#### Work item:
From the data, copy out every line in which the word "computer" appears.

[Stored data]
++++++++

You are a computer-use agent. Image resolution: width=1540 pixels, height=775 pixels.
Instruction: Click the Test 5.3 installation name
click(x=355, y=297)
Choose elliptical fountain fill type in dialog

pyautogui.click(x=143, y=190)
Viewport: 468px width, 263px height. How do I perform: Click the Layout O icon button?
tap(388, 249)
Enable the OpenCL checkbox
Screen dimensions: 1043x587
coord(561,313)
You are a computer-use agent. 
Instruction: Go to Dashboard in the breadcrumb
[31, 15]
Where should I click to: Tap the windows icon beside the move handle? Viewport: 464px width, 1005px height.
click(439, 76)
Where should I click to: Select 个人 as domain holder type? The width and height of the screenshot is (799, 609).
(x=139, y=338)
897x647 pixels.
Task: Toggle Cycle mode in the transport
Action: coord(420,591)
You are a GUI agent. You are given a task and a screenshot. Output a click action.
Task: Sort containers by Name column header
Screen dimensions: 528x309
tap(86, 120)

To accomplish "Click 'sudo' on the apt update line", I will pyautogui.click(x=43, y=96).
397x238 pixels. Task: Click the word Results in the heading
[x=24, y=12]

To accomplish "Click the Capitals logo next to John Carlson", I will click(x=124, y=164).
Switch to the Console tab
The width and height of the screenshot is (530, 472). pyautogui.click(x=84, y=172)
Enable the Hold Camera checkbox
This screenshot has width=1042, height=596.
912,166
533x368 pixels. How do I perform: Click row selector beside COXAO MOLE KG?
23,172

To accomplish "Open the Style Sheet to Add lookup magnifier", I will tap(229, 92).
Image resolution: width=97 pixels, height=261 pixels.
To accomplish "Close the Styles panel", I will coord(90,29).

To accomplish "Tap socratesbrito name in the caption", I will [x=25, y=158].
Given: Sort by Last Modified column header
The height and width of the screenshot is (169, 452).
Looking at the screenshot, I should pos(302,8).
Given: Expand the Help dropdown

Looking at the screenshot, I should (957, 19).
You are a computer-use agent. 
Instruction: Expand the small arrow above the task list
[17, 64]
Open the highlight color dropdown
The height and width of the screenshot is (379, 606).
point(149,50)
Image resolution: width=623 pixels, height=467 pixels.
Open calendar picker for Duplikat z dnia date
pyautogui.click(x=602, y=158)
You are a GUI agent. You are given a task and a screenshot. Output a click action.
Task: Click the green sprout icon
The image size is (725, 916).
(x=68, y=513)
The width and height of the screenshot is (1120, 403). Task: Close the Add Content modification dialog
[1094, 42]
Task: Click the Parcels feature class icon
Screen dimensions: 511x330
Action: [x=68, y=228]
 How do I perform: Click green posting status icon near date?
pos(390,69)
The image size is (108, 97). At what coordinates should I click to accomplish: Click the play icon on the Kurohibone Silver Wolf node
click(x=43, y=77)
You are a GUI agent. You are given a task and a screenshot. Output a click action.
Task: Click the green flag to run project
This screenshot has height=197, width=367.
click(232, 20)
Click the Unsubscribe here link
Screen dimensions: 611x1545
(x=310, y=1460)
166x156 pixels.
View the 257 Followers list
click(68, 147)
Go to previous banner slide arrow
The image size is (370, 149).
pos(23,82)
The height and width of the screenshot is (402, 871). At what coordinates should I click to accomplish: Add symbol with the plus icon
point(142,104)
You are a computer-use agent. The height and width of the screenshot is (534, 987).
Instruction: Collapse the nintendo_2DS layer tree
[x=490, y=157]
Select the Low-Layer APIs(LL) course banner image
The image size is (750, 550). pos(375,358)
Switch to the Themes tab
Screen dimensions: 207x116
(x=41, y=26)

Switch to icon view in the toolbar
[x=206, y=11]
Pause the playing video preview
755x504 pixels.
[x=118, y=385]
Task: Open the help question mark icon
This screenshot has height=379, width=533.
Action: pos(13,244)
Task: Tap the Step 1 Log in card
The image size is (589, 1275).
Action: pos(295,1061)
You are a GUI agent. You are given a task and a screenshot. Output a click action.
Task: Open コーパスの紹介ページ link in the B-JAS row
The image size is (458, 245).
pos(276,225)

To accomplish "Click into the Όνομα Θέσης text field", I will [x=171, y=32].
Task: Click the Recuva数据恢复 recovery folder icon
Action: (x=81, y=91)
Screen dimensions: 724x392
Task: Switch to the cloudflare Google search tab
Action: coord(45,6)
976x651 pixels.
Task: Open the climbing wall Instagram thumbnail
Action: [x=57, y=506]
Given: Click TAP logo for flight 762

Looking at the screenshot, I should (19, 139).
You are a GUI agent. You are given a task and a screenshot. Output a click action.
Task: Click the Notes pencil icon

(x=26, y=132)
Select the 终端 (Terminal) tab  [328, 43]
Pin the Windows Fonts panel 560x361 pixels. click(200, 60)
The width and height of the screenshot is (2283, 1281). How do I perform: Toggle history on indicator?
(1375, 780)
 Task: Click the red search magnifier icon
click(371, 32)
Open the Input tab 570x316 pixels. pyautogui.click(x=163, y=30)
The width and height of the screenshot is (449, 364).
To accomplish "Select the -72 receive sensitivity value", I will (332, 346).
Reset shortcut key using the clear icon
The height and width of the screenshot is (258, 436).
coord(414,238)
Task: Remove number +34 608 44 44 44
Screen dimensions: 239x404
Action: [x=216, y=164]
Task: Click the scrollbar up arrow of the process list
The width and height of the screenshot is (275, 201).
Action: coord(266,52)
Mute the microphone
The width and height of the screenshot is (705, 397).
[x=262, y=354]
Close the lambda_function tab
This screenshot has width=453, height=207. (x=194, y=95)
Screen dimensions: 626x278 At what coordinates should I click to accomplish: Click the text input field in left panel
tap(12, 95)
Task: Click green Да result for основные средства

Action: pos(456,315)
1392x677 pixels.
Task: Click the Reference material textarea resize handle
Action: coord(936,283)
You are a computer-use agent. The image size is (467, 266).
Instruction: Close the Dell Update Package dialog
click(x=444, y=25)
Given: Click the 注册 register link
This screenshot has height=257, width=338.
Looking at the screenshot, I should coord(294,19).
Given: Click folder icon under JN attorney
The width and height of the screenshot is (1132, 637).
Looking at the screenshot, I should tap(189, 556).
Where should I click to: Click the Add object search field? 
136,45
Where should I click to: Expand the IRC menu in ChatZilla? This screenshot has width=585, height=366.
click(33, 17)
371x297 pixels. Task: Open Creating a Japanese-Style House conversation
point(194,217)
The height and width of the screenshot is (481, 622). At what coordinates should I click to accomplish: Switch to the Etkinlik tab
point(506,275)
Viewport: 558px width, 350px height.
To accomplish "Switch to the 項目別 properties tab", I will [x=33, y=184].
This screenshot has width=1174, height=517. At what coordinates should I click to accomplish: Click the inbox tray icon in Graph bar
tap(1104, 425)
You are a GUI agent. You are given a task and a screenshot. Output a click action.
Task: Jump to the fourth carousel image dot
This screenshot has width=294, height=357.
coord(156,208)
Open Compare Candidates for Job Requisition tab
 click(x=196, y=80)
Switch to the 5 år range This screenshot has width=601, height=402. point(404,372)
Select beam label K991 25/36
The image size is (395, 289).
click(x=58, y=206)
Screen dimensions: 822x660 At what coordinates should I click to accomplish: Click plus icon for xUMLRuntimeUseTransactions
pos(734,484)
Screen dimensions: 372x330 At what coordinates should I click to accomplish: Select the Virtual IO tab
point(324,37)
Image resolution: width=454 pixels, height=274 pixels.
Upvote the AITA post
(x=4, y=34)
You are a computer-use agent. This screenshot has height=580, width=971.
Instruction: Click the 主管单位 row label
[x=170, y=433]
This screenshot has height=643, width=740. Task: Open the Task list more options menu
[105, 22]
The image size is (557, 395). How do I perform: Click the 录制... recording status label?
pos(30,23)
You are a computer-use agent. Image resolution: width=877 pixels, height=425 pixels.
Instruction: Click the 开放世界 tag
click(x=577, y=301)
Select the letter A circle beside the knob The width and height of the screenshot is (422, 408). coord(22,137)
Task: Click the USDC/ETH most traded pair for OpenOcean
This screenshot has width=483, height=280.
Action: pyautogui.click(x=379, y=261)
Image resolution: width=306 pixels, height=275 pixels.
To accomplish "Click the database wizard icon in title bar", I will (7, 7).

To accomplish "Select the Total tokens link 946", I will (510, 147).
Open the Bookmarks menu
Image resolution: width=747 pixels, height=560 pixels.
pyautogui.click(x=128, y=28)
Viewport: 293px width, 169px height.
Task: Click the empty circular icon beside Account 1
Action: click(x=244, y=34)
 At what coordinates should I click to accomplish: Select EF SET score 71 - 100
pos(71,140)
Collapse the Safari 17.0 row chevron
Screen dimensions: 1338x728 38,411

++++++++

#### Your response:
You are a computer-use agent. Image resolution: width=1540 pixels, height=775 pixels.
You are a computer-use agent. 
You are a computer-use agent. 
You are a computer-use agent. The height and width of the screenshot is (534, 987).
You are a computer-use agent. The image size is (467, 266).
You are a computer-use agent. This screenshot has height=580, width=971.
You are a computer-use agent. Image resolution: width=877 pixels, height=425 pixels.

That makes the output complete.